SET PROBLEM:
Set down, word for word, the section of the Ubuntu desktop text that begins at "Next to the notification" and stops after "see it immediately.".

PAGE:

## START

Configuring Your System

The third and final menu, System, is used to configure and customize your system, access help, and report problems. Inside the menu are a few options.

  • Preferences: This submenu contains items for customizing the look and feel of your desktop. Each of these settings applies only to the desktop of a user who is logged in. If you log in as another user, the settings change to that user's preferences.
  • Administration: This submenu is used to configure systemwide settings such as networking, users, printing, and more. To use these menu items, you need to know the system administrator password.
  • Help and Support: With this you can access the Ubuntu Help Center, which provides documentation and guides for your Ubuntu desktop.
  • Report a Problem: If you do encounter a problem with your system, you can use this item to report it as a bug to Launchpad, the application used by Ubuntu (and other projects) to manage development and support. To learn more about Launchpad visit

TIP: Feel the Power
When you installed Ubuntu, you were asked for a username and password for the system. This password not only provides access to your normal user account but also accesses the all-powerful Administration features. As such, when you access the menu options and are asked for the password, just enter your normal password, and you can use those features.

This feature applies only to the first user account that you created on the system. If you add other accounts, those users cannot access the Administration options unless you explicitly give them access.

Shortcut Icons

On the panel are a number of shortcut icons next to the menus. These small icons are always visible and can be single-clicked to gain immediate access to your favorite applications. Ubuntu comes with some stock shortcuts on the panel, but you are welcome to add your own.

Adding your own icon is as simple as finding the application you want to add in the menu and then dragging it to the panel. You can then right-click the new shortcut icon and select Move to move it to the right place.


One of the most useful features in Ubuntu is the ability to run small programs called applets on the panel. These small programs are useful for a variety of tasks and provide quick and easy access via the panel.

To add an applet, right-click the panel and select Add to Panel. The window shown in Figure 3-4 pops up. Select one of the many applets, and click Add. When the applet appears on the panel, you can press the middle mouse button (or the left and right buttons together) to move it around.

Figure 3-4 Ubuntu comes bundled with a selection of applets.

The Notification Area

In the top right-hand part of the panel is the notification area and the clock. The notification area is similar to the Windows system tray in that it provides a series of small icons that indicate something specific. A good example of this is Network Manager, which looks after your network connections—both wired and wireless—for you.

You can fiddle with the notification area items by right-clicking them to view a context menu. Some icons (such as the volume control) allow you to left-click on them to view them. Try clicking the little speaker icon and adjusting the slider.

QUICK TIP: Right-click the volume icon, and select Open Volume Control to access the mixer settings for your sound card. These settings configure the speakers, microphone, line-in, and any other sound card inputs or outputs.

The Clock

Next to the notification area is the clock. Click on the clock to view a calendar. Later, when you use Evolution, items that are added to your calendar appear in the clock applet too. Instead of opening up Evolution to find out when your dreaded dentist appointment is, just click on the clock to see it immediately.

QUICK TIP: Customize your clock by right-clicking it and selecting Preferences.

## END

PROVIDED INFORMATION:
## START

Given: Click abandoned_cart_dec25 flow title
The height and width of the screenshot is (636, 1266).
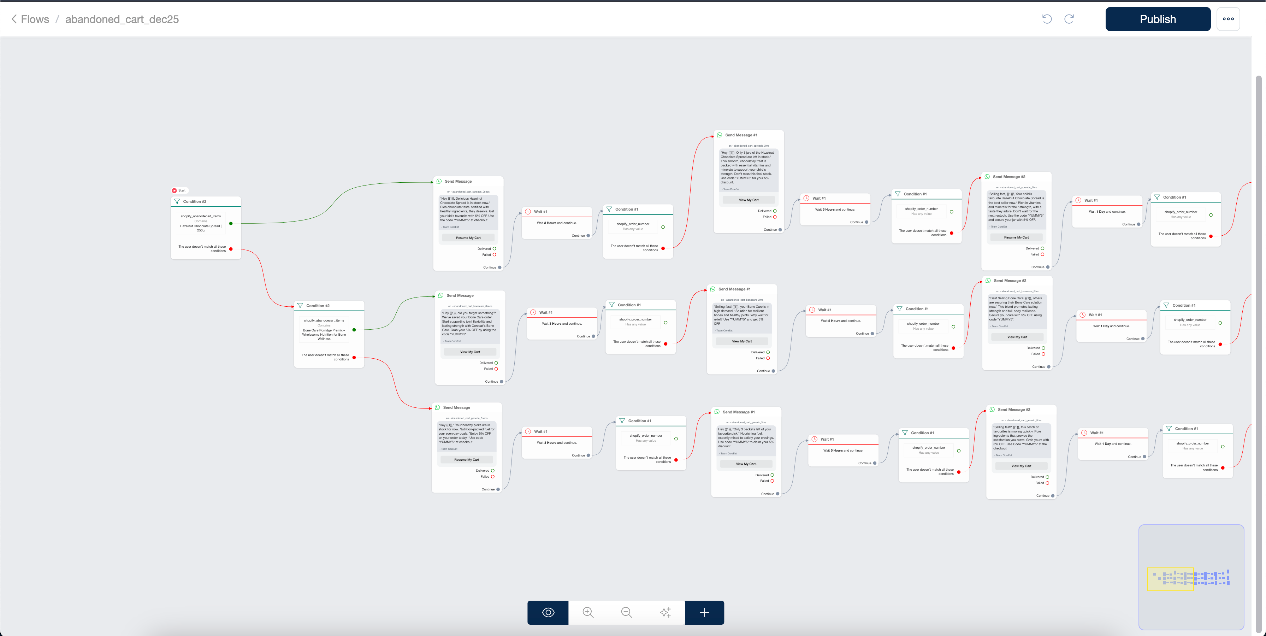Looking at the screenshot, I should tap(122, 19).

## END
## START

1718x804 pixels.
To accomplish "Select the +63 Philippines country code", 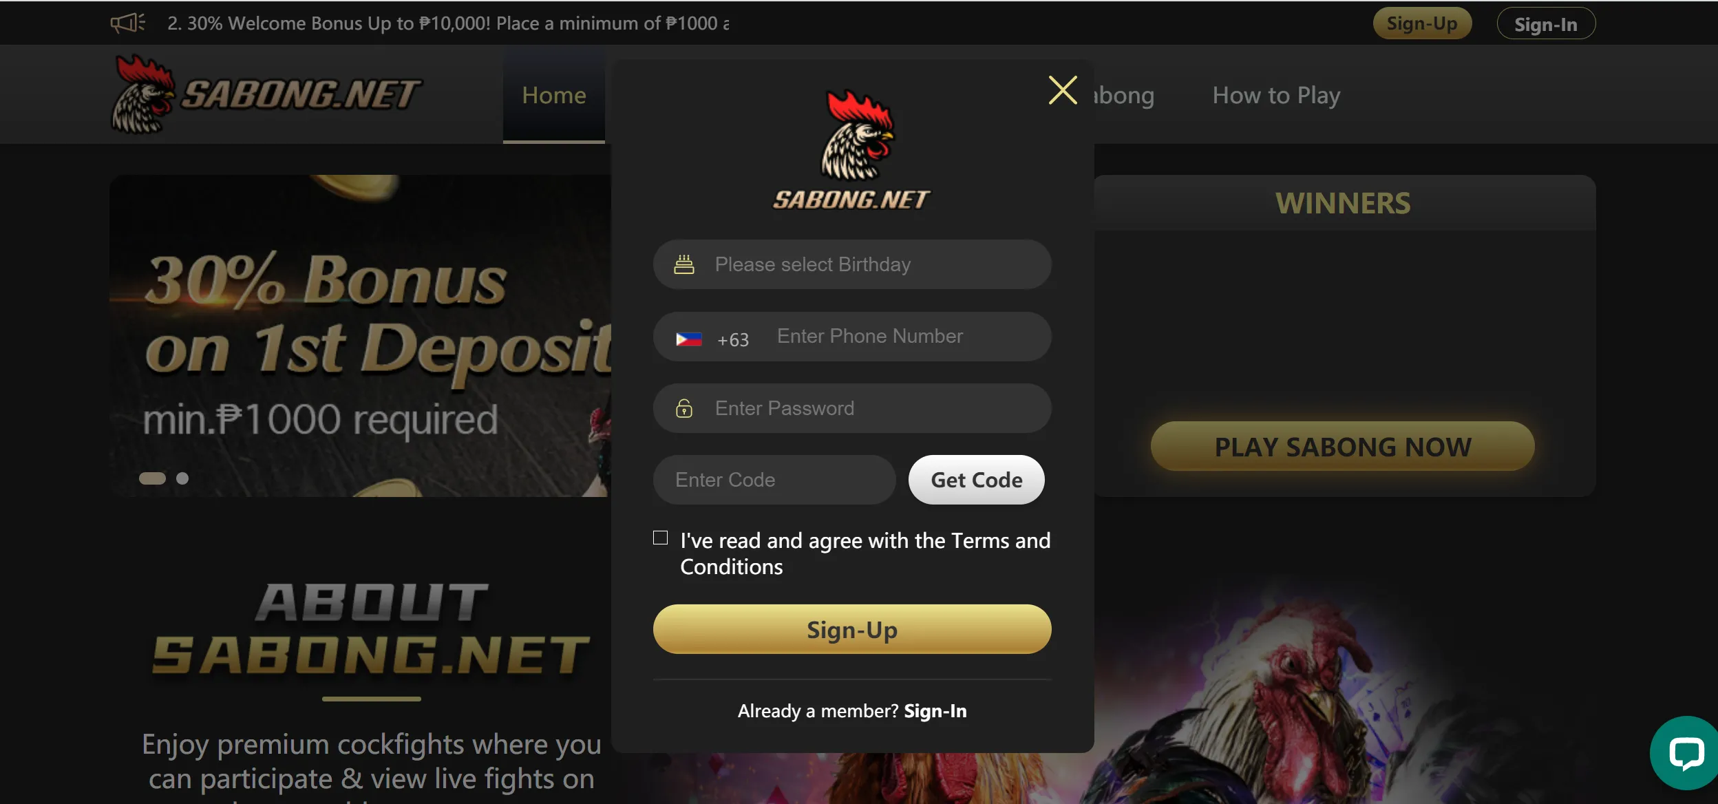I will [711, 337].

## END
## START

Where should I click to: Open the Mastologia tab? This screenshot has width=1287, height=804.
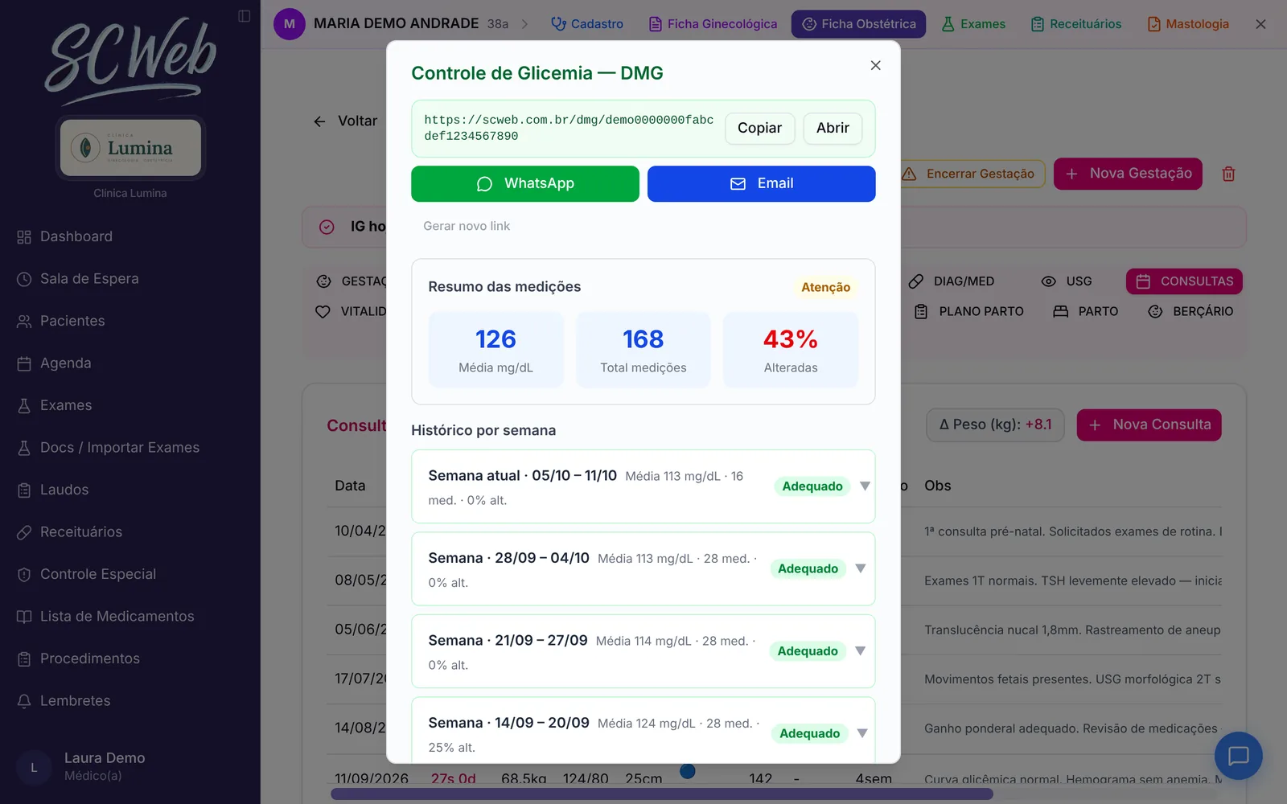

## END

RESULT OF THIS TASK:
Next to the notification area is the clock. Click on the clock to view a calendar. Later, when you use Evolution, items that are added to your calendar appear in the clock applet too. Instead of opening up Evolution to find out when your dreaded dentist appointment is, just click on the clock to see it immediately.